Haydar Baş ve Türkiye'nin Dönüşüm Yolculuğu
14 Nisan, Prof. Dr. Haydar Baş hocamızın aramızdan ayrılışının dördüncü yılıydı. Onu, bıraktığı derin izler ve değerli katkılarla minnet ve özlemle andık. Haydar Baş'ın kim olduğunu ve neler başardığını anlamak için tarihe kısa bir yolculuk yapalım.
Osmanlı İmparatorluğu'nun 1. Dünya Savaşı'ndan yenik çıkması ve Mondros Mütarekesi'nin imzalanması, Anadolu'nun işgaline zemin hazırladı. Sevr Antlaşması ile Osmanlı'nın elinde kalan toprakların işgali yasallaştırıldı. Ancak, Gazi Mustafa Kemal Paşa'nın liderliğindeki Millî Mücadele, Türkiye Cumhuriyeti'nin kuruluşunu sağladı ve Lozan Antlaşması ile Sevr'in hükümleri geçersiz kılındı.
Ancak, batılı emperyalist devletlerin Anadolu üzerindeki emelleri devam etti.
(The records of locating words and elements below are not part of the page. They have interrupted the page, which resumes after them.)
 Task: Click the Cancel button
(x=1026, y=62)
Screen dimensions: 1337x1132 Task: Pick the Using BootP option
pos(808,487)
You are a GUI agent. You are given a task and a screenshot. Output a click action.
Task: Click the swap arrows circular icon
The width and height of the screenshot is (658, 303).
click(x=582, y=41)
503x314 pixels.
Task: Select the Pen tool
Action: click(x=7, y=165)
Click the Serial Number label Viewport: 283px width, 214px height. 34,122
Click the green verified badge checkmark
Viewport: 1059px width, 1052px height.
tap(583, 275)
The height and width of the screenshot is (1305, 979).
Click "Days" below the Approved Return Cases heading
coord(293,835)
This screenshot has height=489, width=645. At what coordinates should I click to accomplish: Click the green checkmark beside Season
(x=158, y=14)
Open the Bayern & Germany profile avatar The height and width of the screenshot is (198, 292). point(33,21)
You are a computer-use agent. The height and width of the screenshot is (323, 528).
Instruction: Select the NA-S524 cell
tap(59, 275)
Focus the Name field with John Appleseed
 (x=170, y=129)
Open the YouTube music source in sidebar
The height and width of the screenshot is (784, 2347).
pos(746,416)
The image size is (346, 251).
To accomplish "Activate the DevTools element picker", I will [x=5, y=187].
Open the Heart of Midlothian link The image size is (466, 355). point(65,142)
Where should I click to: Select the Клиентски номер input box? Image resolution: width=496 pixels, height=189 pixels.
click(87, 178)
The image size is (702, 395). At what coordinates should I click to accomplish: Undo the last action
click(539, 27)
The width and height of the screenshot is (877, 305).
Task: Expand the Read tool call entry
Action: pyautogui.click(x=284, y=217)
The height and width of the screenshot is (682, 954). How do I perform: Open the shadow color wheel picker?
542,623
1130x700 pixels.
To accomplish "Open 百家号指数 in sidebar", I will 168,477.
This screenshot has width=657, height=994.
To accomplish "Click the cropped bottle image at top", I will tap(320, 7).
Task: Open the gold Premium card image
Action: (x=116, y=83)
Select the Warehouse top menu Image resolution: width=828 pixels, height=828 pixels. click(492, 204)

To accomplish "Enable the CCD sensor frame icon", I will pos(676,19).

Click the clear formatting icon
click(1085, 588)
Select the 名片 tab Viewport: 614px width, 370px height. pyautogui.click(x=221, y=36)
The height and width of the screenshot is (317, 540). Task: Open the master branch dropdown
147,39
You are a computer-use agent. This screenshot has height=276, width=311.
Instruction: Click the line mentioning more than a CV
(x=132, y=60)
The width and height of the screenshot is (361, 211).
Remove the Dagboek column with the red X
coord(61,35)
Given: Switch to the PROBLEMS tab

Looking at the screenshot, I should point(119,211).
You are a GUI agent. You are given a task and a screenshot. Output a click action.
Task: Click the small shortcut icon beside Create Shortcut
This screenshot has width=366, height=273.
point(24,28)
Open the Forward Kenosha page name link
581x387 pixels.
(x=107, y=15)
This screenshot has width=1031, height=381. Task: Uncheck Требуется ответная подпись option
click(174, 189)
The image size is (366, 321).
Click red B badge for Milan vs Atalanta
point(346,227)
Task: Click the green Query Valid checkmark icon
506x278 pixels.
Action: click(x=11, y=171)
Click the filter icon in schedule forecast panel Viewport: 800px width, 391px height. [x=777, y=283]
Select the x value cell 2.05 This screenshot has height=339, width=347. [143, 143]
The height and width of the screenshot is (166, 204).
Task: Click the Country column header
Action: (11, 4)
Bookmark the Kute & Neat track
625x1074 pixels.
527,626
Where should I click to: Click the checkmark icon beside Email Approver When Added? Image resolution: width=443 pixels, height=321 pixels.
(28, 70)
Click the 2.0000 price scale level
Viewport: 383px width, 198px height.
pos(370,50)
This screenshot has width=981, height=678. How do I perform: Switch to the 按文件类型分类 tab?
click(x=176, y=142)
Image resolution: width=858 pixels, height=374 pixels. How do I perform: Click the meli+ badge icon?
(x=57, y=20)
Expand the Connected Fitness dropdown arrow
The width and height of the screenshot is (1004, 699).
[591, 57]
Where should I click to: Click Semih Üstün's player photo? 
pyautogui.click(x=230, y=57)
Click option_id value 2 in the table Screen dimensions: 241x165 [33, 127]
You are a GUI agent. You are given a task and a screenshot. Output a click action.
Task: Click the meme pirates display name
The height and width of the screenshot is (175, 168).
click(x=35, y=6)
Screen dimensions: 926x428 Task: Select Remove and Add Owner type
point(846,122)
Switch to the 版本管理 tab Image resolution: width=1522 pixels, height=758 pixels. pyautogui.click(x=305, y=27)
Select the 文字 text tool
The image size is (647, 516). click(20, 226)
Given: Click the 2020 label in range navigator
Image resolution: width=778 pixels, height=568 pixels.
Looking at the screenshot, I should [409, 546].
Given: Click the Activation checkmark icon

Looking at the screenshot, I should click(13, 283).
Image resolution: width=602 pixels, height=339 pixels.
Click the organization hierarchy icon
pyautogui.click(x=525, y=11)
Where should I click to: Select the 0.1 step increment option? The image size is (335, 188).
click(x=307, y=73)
Türkiye Cumhuriyeti'nin bütünlüğünü bozmak için her türlü saldırı sürdü. Bu saldırılar, Atatürk'ün milletin gönlünde taht kurmuş olmasının önemini bir kez daha ortaya koydu. Atatürk, ulusal mücadeleyi örgütleyerek Türkiye'nin bağımsızlığını kazandırdı.
Ülkemizin kültürel zenginlikleri, ayrılık unsuru olarak sunuldu ve farklılıklar, birbirine düşman etmek için kullanıldı. Sağ-sol çatışmaları ile gençlerimiz elimizden alındı. 12 Eylül dönemindeki anarşi, silah ve mühimmatların aynı merkezlerden geldiğini gösterdi. Alevi-Sünni çatışmaları gibi bölgesel çatışmalar körüklendi.
Ekonomik alanda, inovasyon ve sanayi yok sayıldı, dışa bağımlılık arttı ve bağımsızlığımız zarar gördü. Kimlik siyaseti ve ötekileştirme, toplumun dokusunu bozdu. İnsan hakları ihlal edildi ve insanlarımız adeta robotlaştırıldı.
Bu tarihsel süreçte, Haydar Baş hocamızın kişiliği, projeleri ve çalışmaları önemli bir liderliği ön plana çıkardı. Sosyal konularda ve toplumsal hareketlerde aktif bir lider olan Haydar Baş, halkın sorunlarına çare olacak çalışmalar başlattı. En büyük hedefi, milletimizin birliği ve ülkemizin bütünlüğüydü.
2001 yılında Haydar Baş, milletin değerleriyle bezenmiş Bağımsız Türkiye Partisi'ni (BTP) kurdu. 'Milli Ekonomi Modeli' ve 'Sosyal devlet Milli devlet' projeleriyle ekonomik ve sosyal politikalarda özgün çözümler üretti. 'Ehli Beyt eserleriyle İslam’da kardeşliği yeniden gündeme getirdi. 'Hoş Geldin Atatürk' eseriyle Atatürk'ün fikriyatını yeniden canlandırdı.
Haydar Baş'ın fikirleri ve projeleri, dünya çapında uygulama sahası buldu ve akademik çalışmalara ilham kaynağı oldu. Her bir düşüncesi, yüzlerce yıldır süregelen sorunlara çözüm sundu.
Haydar Baş, mütefekkir, akademisyen, devlet adamı, aile babası ve vefakâr bir dosttu. Onun hayatı, büyük mücadelelerle geçti ve her adımda engellenmeye çalışıldı. Ancak, kararlılığı ve verdiği hukuk mücadelesiyle tüm engelleri aştı.
BTP'nin çözüm odaklı siyasi mücadelesi, Türkiye'nin iç ve dış sorunlarına karşı devam edecek. Haydar Baş'ın "Bizim dönemimiz başladı" sözleriyle bu mücadele, geleceğe taşınacak.
Türkiye Cumhuriyeti'nin ilelebet payidar olması için Atatürk'ün izinde ve Haydar Baş'ın yolunda siyasi mücadelemiz sürüyor. Hocamızın hasreti bizi yaksa da liderliği, dostluğu ve baba sıcaklığı yolumuzu aydınlatıyor. Hüseyin Baş'ın varlığı milletimiz için göz aydınlığımız olmuştur.
Haydar Baş hocamızın yolunu takip ediyoruz ve emanetlerinin yılmaz bekçisiyiz.